Le ministre de la Défense s’est également rendu au siège des Forces armées royales marocaines (RMAF), où il a rencontré l’ensemble du haut commandement autour d’un thé et de pâtisseries exquises, suivis d’un déjeuner préparé par un restaurant casher local – je vous en remercie encore une fois personnellement, RMAF – composé des meilleurs plats marocains : agneau rôti, poisson entier recouvert de légumes et d’épices, couscous aux fruits secs et cigares frits. Miam.
Le deuxième jour a été consacré à la communauté juive, avec la visite prolongée de la synagogue Talmud Torah. Le bâtiment lui-même était relativement modeste, avec un intérieur qui n’aurait pas semblé déplacé n’importe où en Israël : des panneaux en hébreu demandant aux gens de ne pas parler pendant les offices, un tableau indiquant les heures des prières, une couverture de velours rouge sur l’arche, une section pour les femmes derrière un rideau de tissu.

S’exprimant à la synagogue, M. Gantz a noté que la culture marocaine est une partie profonde de la culture israélienne, et cela s’étend également à la conception des synagogues. S’il n’y avait pas les quelques mots de français, les deux grands portraits du roi et le drapeau marocain près de l’arche, on ne se rendrait pas compte que la synagogue est située à l’étranger.
S’adressant aux journalistes après la visite de la synagogue, Gantz nous a dit de « ne pas être cyniques » quant à l’importance de la nouvelle relation d’Israël avec le Maroc, qu’il ne s’agissait pas seulement d’une alliance pour remplir les poches des fabricants d’armes israéliens ou pour faire avancer un objectif politique discret, mais de quelque chose ayant des implications sociales et culturelles. Et il n’a pas tout à fait tort.

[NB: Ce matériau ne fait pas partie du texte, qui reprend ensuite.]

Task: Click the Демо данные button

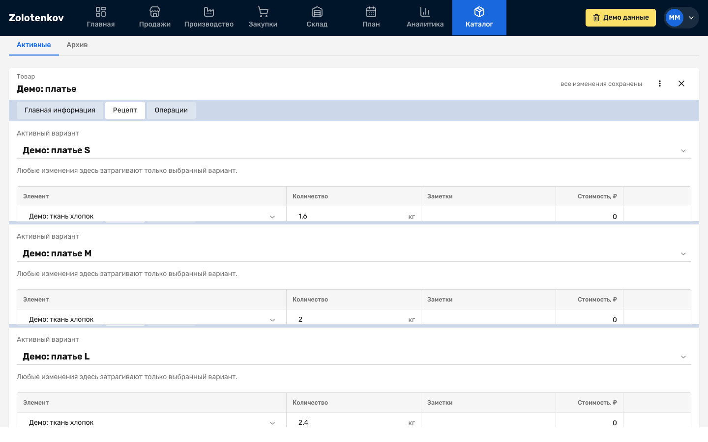Action: (x=620, y=18)
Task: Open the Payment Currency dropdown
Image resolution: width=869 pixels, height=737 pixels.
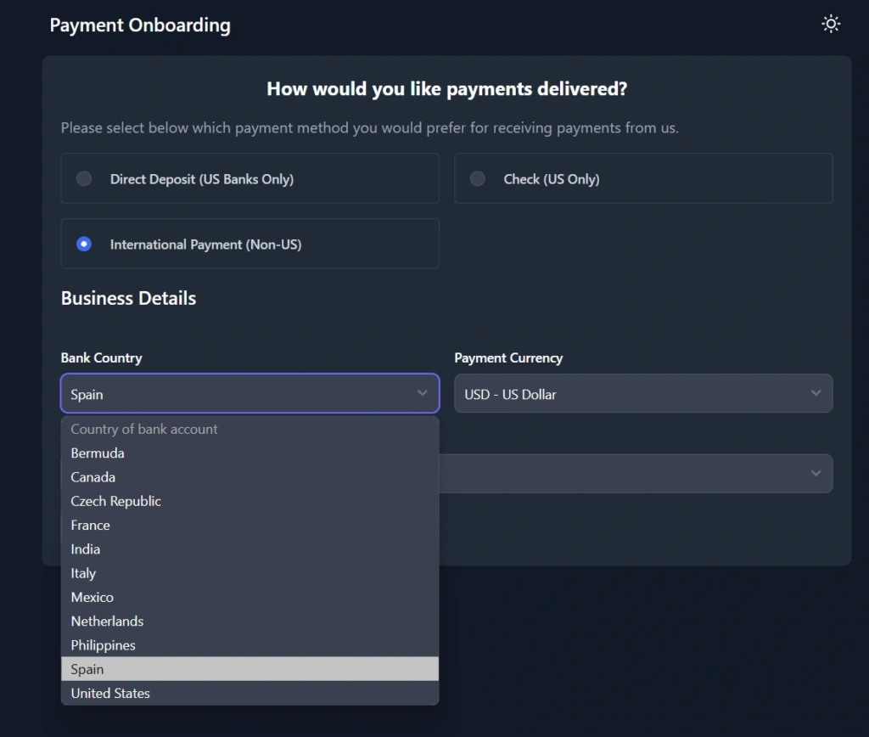Action: 642,394
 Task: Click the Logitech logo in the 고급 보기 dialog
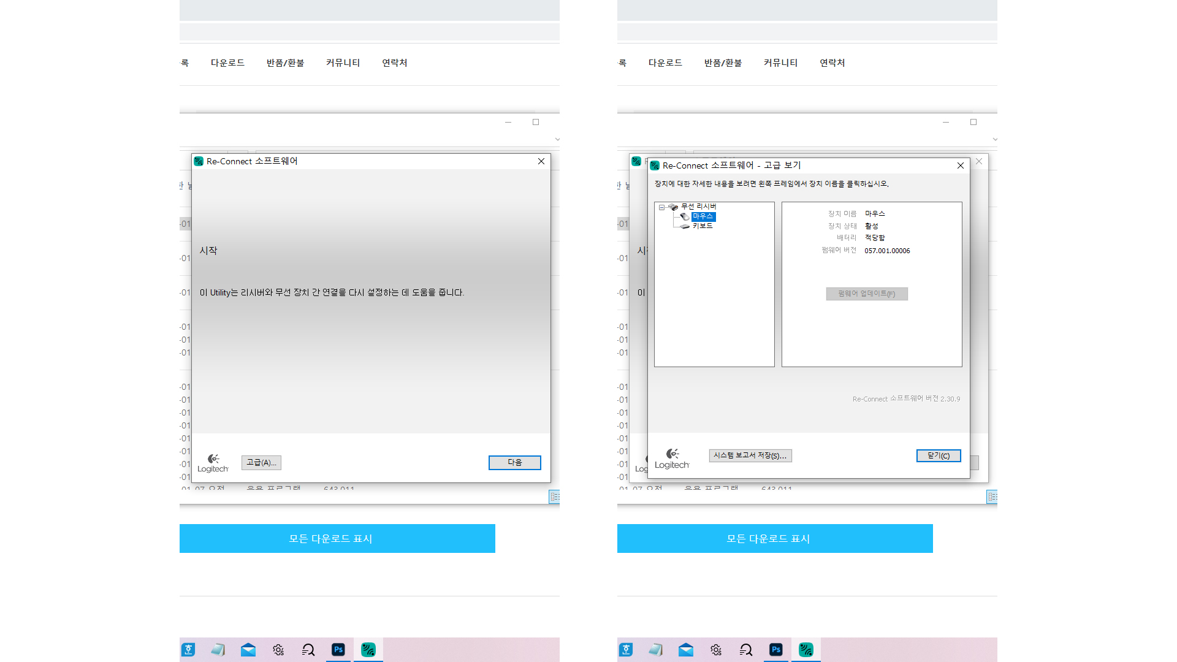click(672, 458)
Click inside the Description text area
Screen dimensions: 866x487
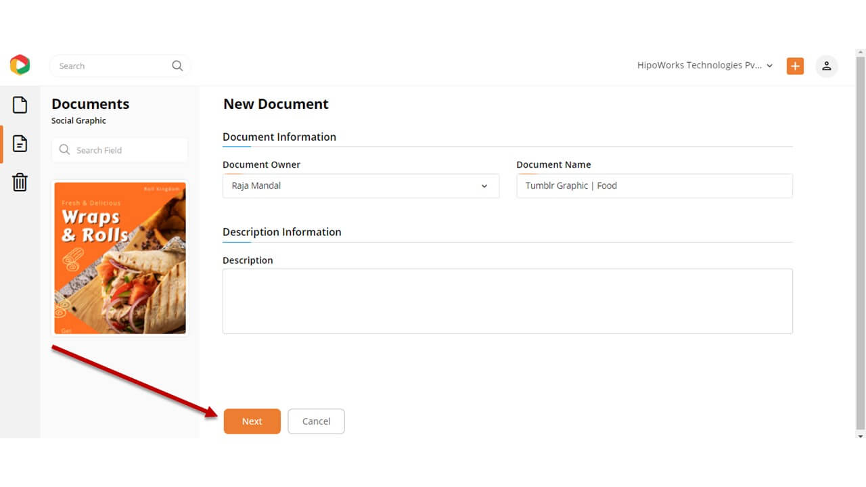point(507,301)
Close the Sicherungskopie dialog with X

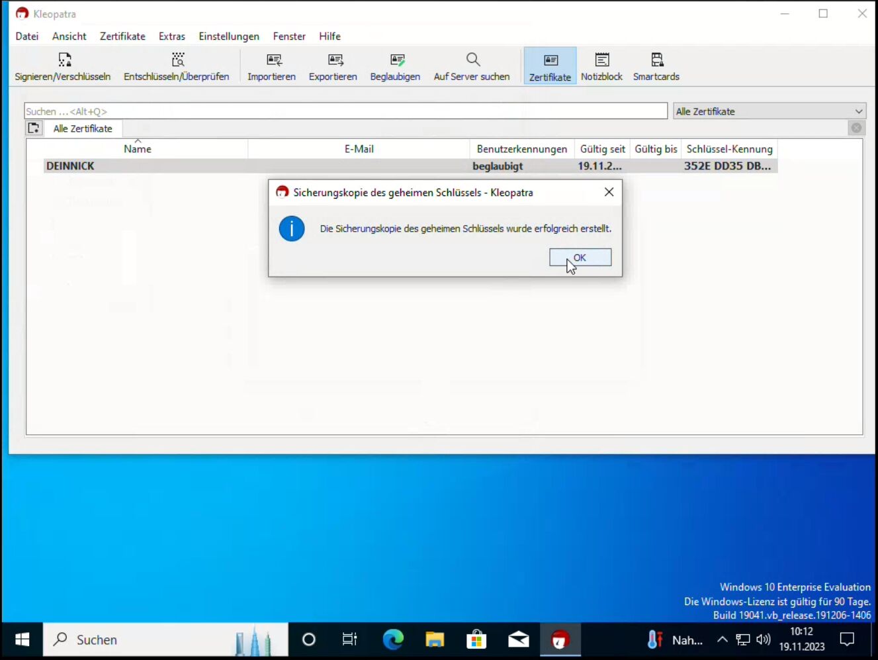[609, 192]
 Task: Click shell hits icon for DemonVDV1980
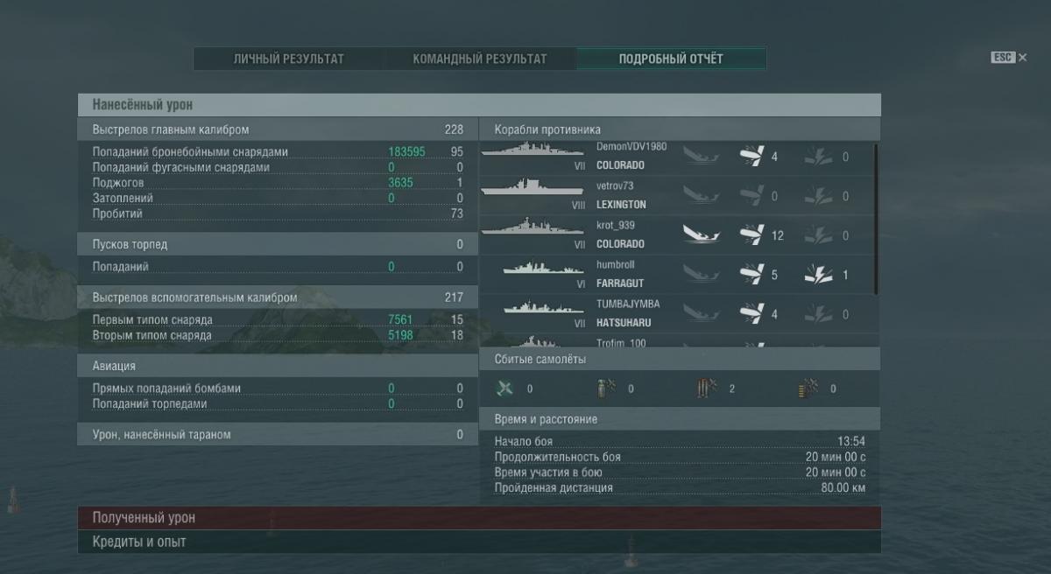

Bien que, depuis Rabat, on puisse pratiquement entendre l’industrie de la Défense israélienne saliver en regardant le marché nouvellement ouvert et les centaines de millions de dollars de ventes d’armes qu’elle espère réaliser avec lui, le Maroc représente également le rare pays arabe que de nombreux Juifs ont fui dans les années qui ont suivi la fondation de l’État d’Israël et dans lequel ils peuvent maintenant retourner librement pour le visiter. C’est aussi un rare pays arabe qui maintient encore une communauté juive – même si elle est petite – et tous les avantages qui l’accompagnent, y compris une nourriture casher spectaculaire.